Tribeca Trib

Manhattan Real Estate

 
Tribeca Trib
Search
  Print page

Ball Fields Flipped, Shrunk to Allow for Construction

POSTED FEBRUARY 1, 2008

In a couple of months, hundreds of Downtown Little Leaguers and their parents will return to the Battery Park City ball fields for a new season of play.

Nothing, they will find, is the same.

The fields will be “flipped.” That is, the infields of the two diamonds will be where the outfields were—and vice versa.

The change, first planned for last season, is due to impending construction on the residential complex to rise on the west side of the fields. A 16-foot-high safety fence will be a barrier between the construction site and fields, with the outfields bordering the site.

The configuration will shrink the field space by 20 percent and could dramatically alter the spectator experience for parents, whose “bleachers” will be located behind an outfield fence.

“It’s going to be a very different place and I think it’s unfortunate,” said Mark Costello, the League president.

The plan was developed during numerous conversations between the league and the Battery Park City Authority. It had been anticipated that Milstein Properties, developer of the two-tower apartment complex, which will house the neighborhood’s new community center, was to begin construction last spring, but there have been months of delay.

James Cavanaugh, president of the Authority, told the Trib that he expects work on the site to be “well on the way” this month or next and the temporary field configuration to remain for two or three seasons.
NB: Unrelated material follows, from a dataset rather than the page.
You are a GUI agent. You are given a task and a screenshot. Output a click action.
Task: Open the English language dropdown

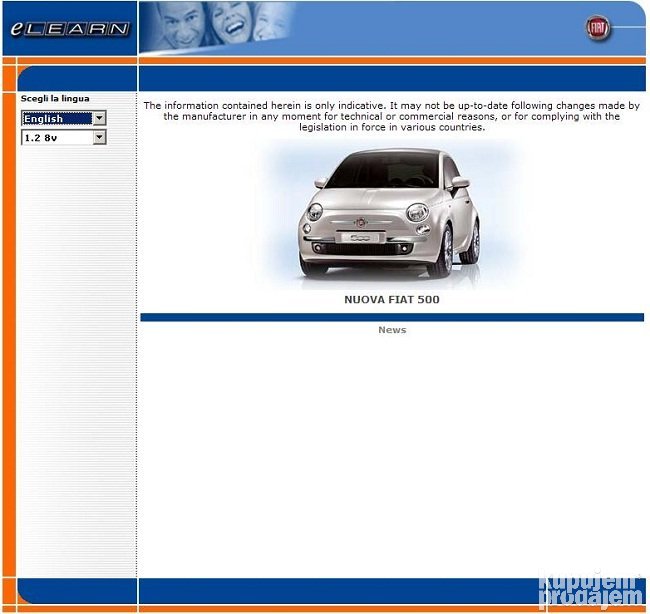pos(58,119)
In the meantime, he said he anticipates that the Authority will make a decision in the next few months on a proposal to replace the grass fields with artificial turf. If it is approved, he said, it is uncertain when the new turf would be put down.

Costello pointed to a number of problems ahead. There is, for example, the “boggy” condition that pitchers and batters will face on the eastern side of the field where it is lower and wetter. The field lights are coming down for the construction, so lighting the fields properly presents a challenge. And the tighter space and smaller backstops mean more danger from foul balls.

“It’s one more way the neighborhood’s quality of life is being affected by the construction boom,” Costello said.